It is not disputed that due to the interstate and foreign character of business of major airlines Congress has the power under the Constitution to enact a federal compensation act applicable to airline employees and their employers comparable to the specific federal laws enacted as to railroad workers, seamen, longshoremen, and others. Up to the present time Congress has chosen not to exercise such power.
Liability for the compensation provided by the California Workmen's Compensation Act exists against an employer without regard to negligence for any injury sustained by his employee arising out of and in the course of the employment and for the death of any employee if the injury proximately causes death. The right to recover such compensation is the exclusive remedy against the employer except under certain circumstances not here pertinent. The Act applies to all injuries whether occurring within the State of California, or occurring outside the territorial boundaries if the contract of employment was entered into in California or if the employee was regularly employed in California. In Alaska Packers Ass'n v. Industrial Accident Commission of California, etc., 294 U.S. 532, 55 S.Ct. 518, 79 L.Ed. 1044, the Supreme Court upheld an award made by the Industrial Accident Commission of California to an employee who was injured in the course of his employment in the Territory of Alaska, and whose contract of employment was entered into in California, and who had elected to be bound by the Alaska Workmen's Compensation Law, A.C.L.A.1949, § 43-3-1 et seq. Such extra-territorial jurisdiction has been sustained on the basis of a state's legitimate interest in protecting employees regularly employed within their state and their families from the consequences of industrial injuries. Cardillo v. Liberty Mutual Insurance Co., 330 U.S. 469, 67 S.Ct. 801, 91 L.Ed. 1028.

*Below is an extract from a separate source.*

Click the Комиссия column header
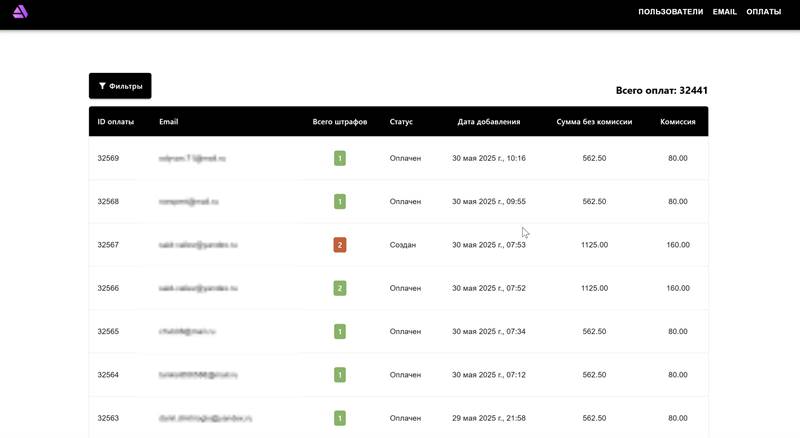 click(x=678, y=122)
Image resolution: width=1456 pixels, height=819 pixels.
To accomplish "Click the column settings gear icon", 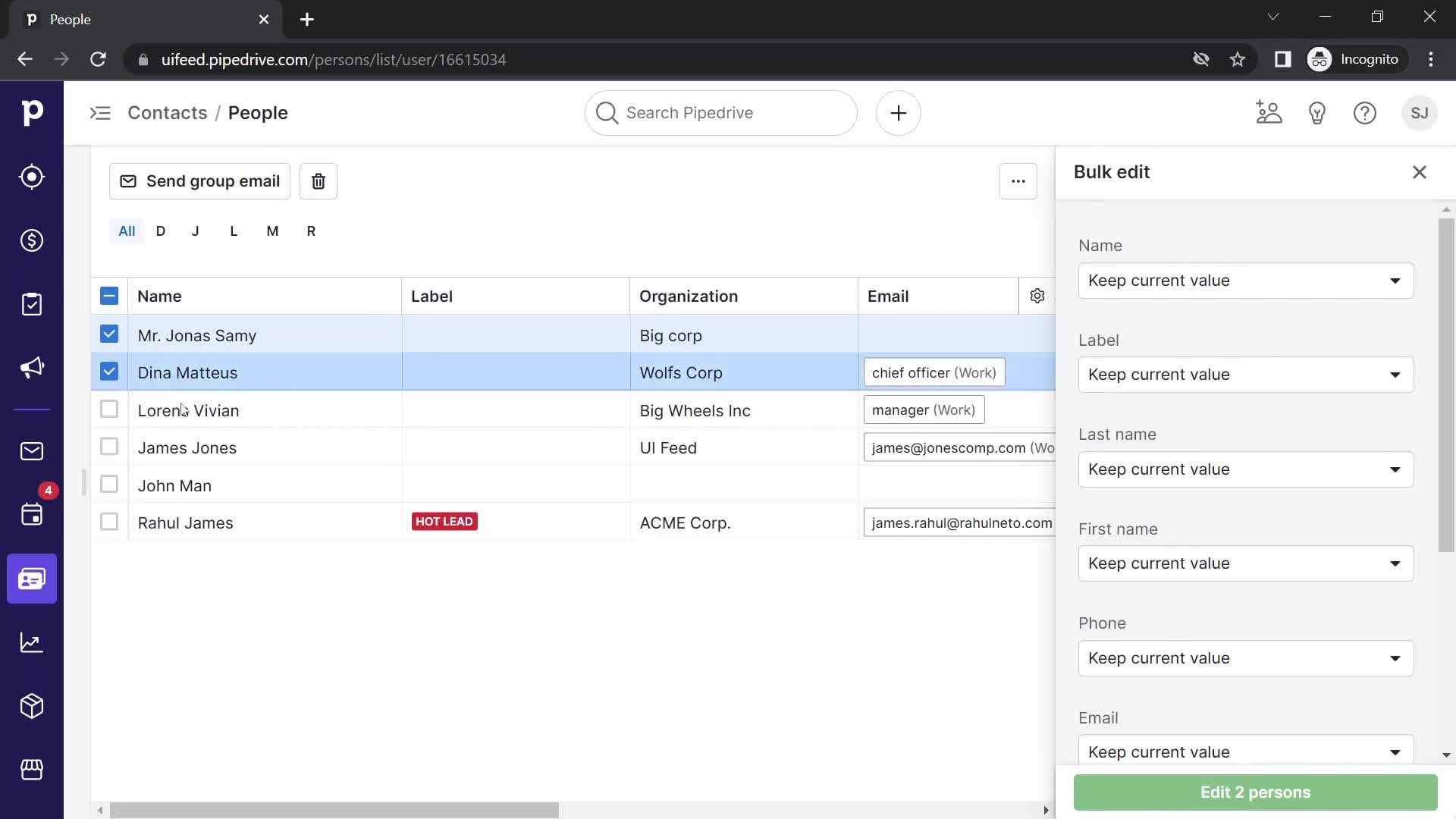I will [x=1037, y=296].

The applicable state workmen's compensation act has uniformly been held to govern industrial injuries sustained by employees of airlines in the course of their employment whether the crash occurred in this country or on foreign soil. Willingham v. Eastern Air Lines, 2 Cir., 199 F.2d 623; Severson v. Hanford Tri-State Air Line, Inc., 8 Cir., 105 F.2d 622, certiorari denied 309 U.S. 660, 60 S.Ct. 514, 84 L.Ed. 1008; Spelar v. American Overseas Air Lines, Inc., D.C., 80 F.Supp. 344; Urda v. Pan American Airways, 5 Cir., 211 F.2d 713. See also Duskin v. Pennsylvania-Central Air Lines, 6 Cir., 167 F.2d 727, certiorari denied 335 U.S. 829, 69 S.Ct. 56, 93 L.Ed. 382. In each of the above cited cases wherein a state wrongful death statute was involved it was held that the state workmen's compensation act excluded the operation of the otherwise applicable death act. None of the cases was based upon the Death on the High Seas Act. The rationale of these cases is that the applicable workmen's compensation law governs because it is the law in relation to which the parties contracted and the law affords a certain and speedy remedy to the injured employee, or his family in case of his death.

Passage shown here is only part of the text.